FAQ: CMK Add-on Lifecycle and Upgrades

Introduction

Crusoe Managed Kubernetes (CMK) ships with a set of core add-ons that extend your cluster for GPU-accelerated and AI/ML workloads. For the core cluster add-ons - Cilium, the NVIDIA GPU Operator, and the NVIDIA Network Operator - Crusoe manages installation and critical upgrades, while add-on configuration is shared and routine version upgrades are yours to perform. Other Crusoe-provided add-ons, such as the Crusoe CSI driver, are installed and upgraded by you.

These responsibility boundaries are defined in the CMK Shared Responsibility Model. This article explains how add-on upgrades work, who is responsible for them, and how to safely upgrade or modify a managed add-on.

Prerequisites

Access to the Crusoe CLI or Crusoe Console (Steps to Install the CLI)
An Existing CMK Cluster With One or More Add-ons Installed
helm and kubectl Installed and Configured (Required for Inspecting or Upgrading Add-ons)

How CMK Add-on Upgrades Work

Add-ons are installed as Helm releases when your cluster is created. After creation, they are not upgraded automatically - each add-on stays at its installed version until it is upgraded. For the core operators (Cilium, the NVIDIA GPU Operator, and the NVIDIA Network Operator), Crusoe may coordinate a critical upgrade with you; for other add-ons such as the Crusoe CSI driver, upgrades are yours to perform.

Two common assumptions are worth clarifying:

The Terraform provider does not push add-on updates. The add_ons parameter applies only at cluster creation. Updating the provider version, or changing add_ons on an existing cluster, will not upgrade or re-apply the add-on Helm releases already running in the cluster.
Kubernetes version upgrades do not update add-ons. Upgrading your cluster's Kubernetes version and upgrading your add-ons are separate activities; one does not trigger the other.

Who Is Responsible for Add-on Upgrades

Responsibility is shared. You are responsible for routine add-on upgrades - keeping versions current for compatibility, performance, and new features - and for any configuration changes you make. Crusoe is responsible for critical upgrades, such as a security fix or a driver-level bug fix.

How Crusoe Handles Critical Upgrades

Critical upgrades are handled on a case-by-case basis. When one is needed, the Crusoe team will reach out through Crusoe Support, explain the proposed change, and coordinate a maintenance window with you before anything is modified. You will be asked to flag any custom configurations so they can be preserved where possible. Nothing is changed without your awareness and consent.

> [LISTING]:

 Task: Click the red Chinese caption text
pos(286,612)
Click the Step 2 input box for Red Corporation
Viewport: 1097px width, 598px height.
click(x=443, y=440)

> [JOB]:
Summarize the FAQ above on CMK add-on upgrades in two sentences.

> [WRITTEN REPLY]:
In Crusoe Managed Kubernetes, add-ons are installed as Helm releases when a cluster is created and then stay at their installed version, since neither Terraform provider updates nor Kubernetes version upgrades upgrade them. Responsibility is shared: users handle routine add-on upgrades and their own configuration changes, while Crusoe handles critical upgrades such as security or driver-level fixes and coordinates each one through Crusoe Support with a maintenance window and the user's consent.